With the EU’s General Data Protection Regulation (GDPR) and the California Consumer Privacy Act (CCPA) now in play, and lawmakers across the APAC and around the world formulating their own version of privacy laws, attention must be paid to monitoring, managing, and meeting privacy requirements.
Unfortunately, although organizations are aware of the issues, they don’t always seem to have a plan. As a result, they face a significant risk when it comes to data privacy.
To help businesses, especially those without a concrete and proactive risk mitigation strategy in place, the US Department of Commerce’s National Insitute of Standards and Technology (NIST) has recently issued a discussion draft NIST Privacy Framework: An Enterprise Risk Management Tool.
The 38-page document has plenty of interesting information relevant to enterprises, but one important section that SMEs cannot afford to skip is the one with a model to establish a privacy program.
The NIST recommends using a straightforward model of “ready, set, go” phases to create a new privacy program and suggests repeating the phases as necessary to continuously improve privacy.

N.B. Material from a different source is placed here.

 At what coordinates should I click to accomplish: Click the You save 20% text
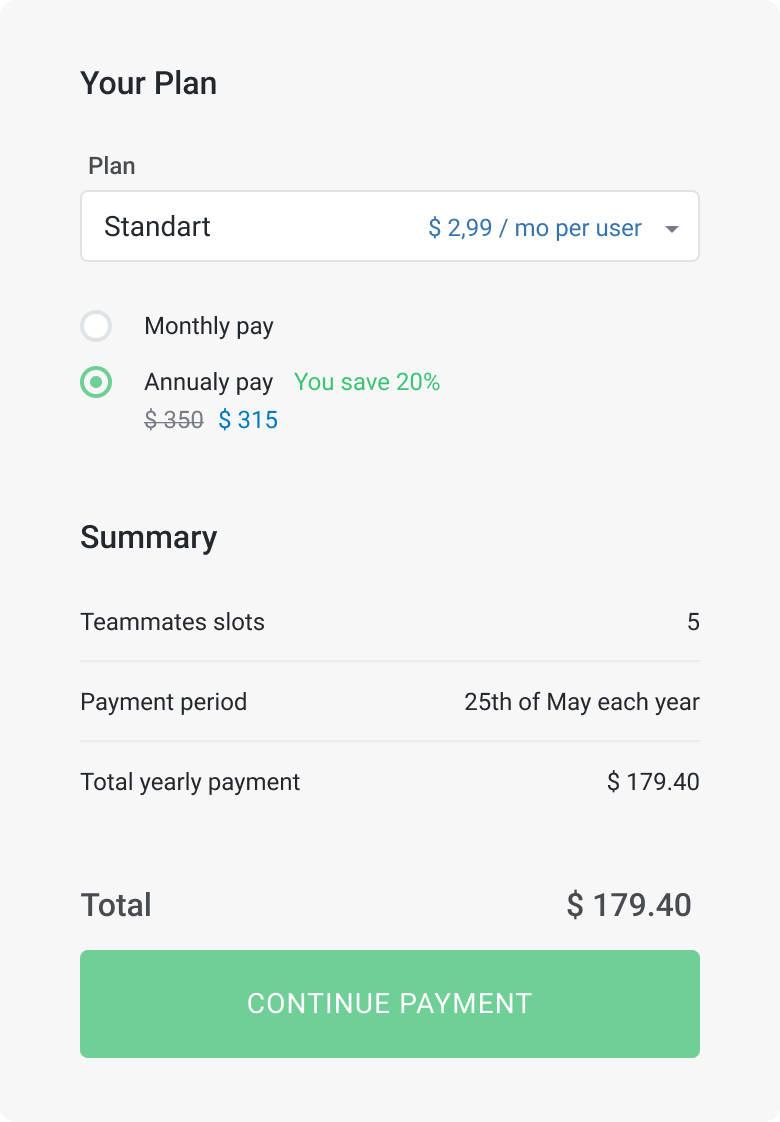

Let’s delve deeper into the three phases to understand how business leaders can use the model right away to get started with building their own privacy program.
Phase 1: Ready
According to the NIST, effective privacy risk management requires that leaders understand their business and legal environment, make an assessment of their enterprise risk tolerance, and map out its privacy risks.

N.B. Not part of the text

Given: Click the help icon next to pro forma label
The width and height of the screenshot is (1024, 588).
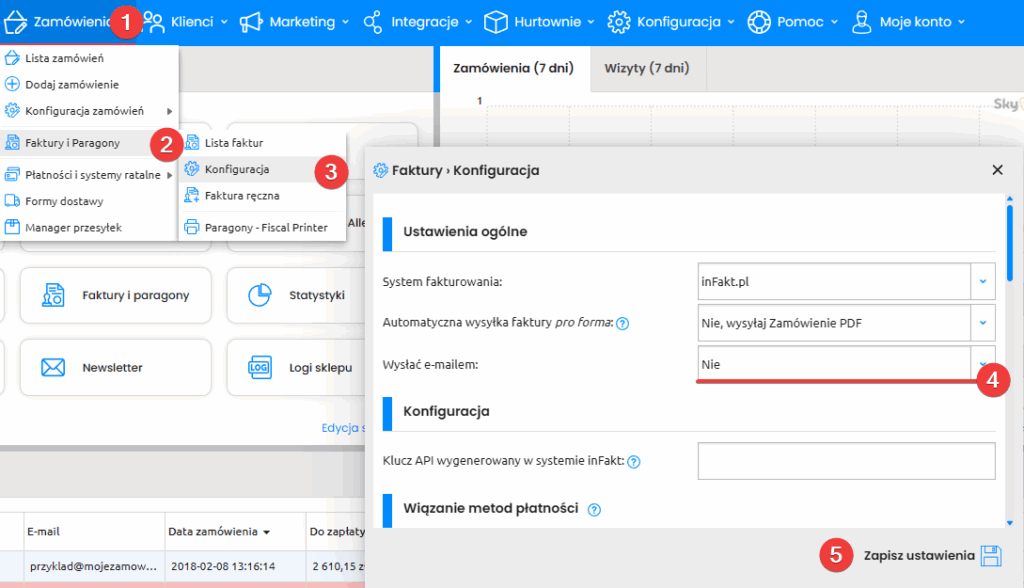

The company also needs to review its systems, products, and services, and its role and relationship with other organizations in the ecosystem.

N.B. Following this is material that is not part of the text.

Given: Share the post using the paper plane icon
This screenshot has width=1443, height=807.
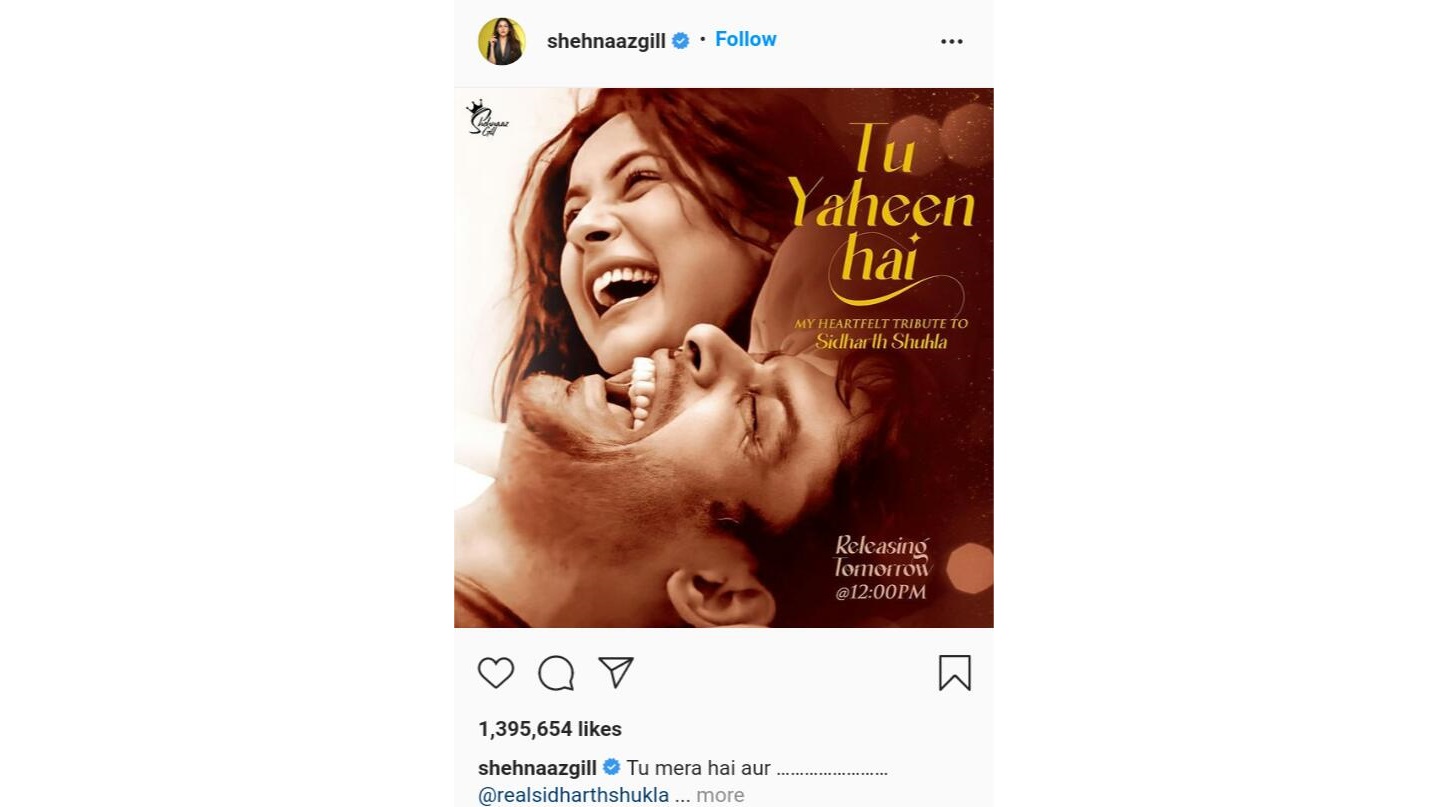Looking at the screenshot, I should [x=616, y=672].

“It is important that an organization identifies emerging privacy risks to gain a better understanding of the impacts of its systems, products, or services on individuals,” said the document.
Experts suggest that this phase is the most important because it helps understand what the company actually needs to do in order to get started with addressing its privacy concerns.
Phase 2: Set
Organizations need to understand the different categories and subcategories of risk they face, establish a credible baseline, and then go from there.
Doing this might be a little difficult for first-timers, so organizations might consider working with a subject matter expert or a consultant.
However, the NIST framework does emphasize the need for continuous improvements, which means, even if organizations get started with the project on their own, it might not be a bad idea as improvements can follow in time.
Phase 3: Go
With the action plan “set,” the organization prioritizes which actions to take to address any gaps, and then adjusts its current privacy practices in order to achieve the targets or goals it needs to meet.
For further guidance, the NIST has made informative references that support outcome achievement for the categories and subcategories available online.
The NIST recommends that organizations determine which standards, guidelines, and practices, including those that are sector specific, work best for their needs.
“An organization can cycle through the phases non-sequentially as needed to continuously assess and improve its privacy posture,” the report highlights.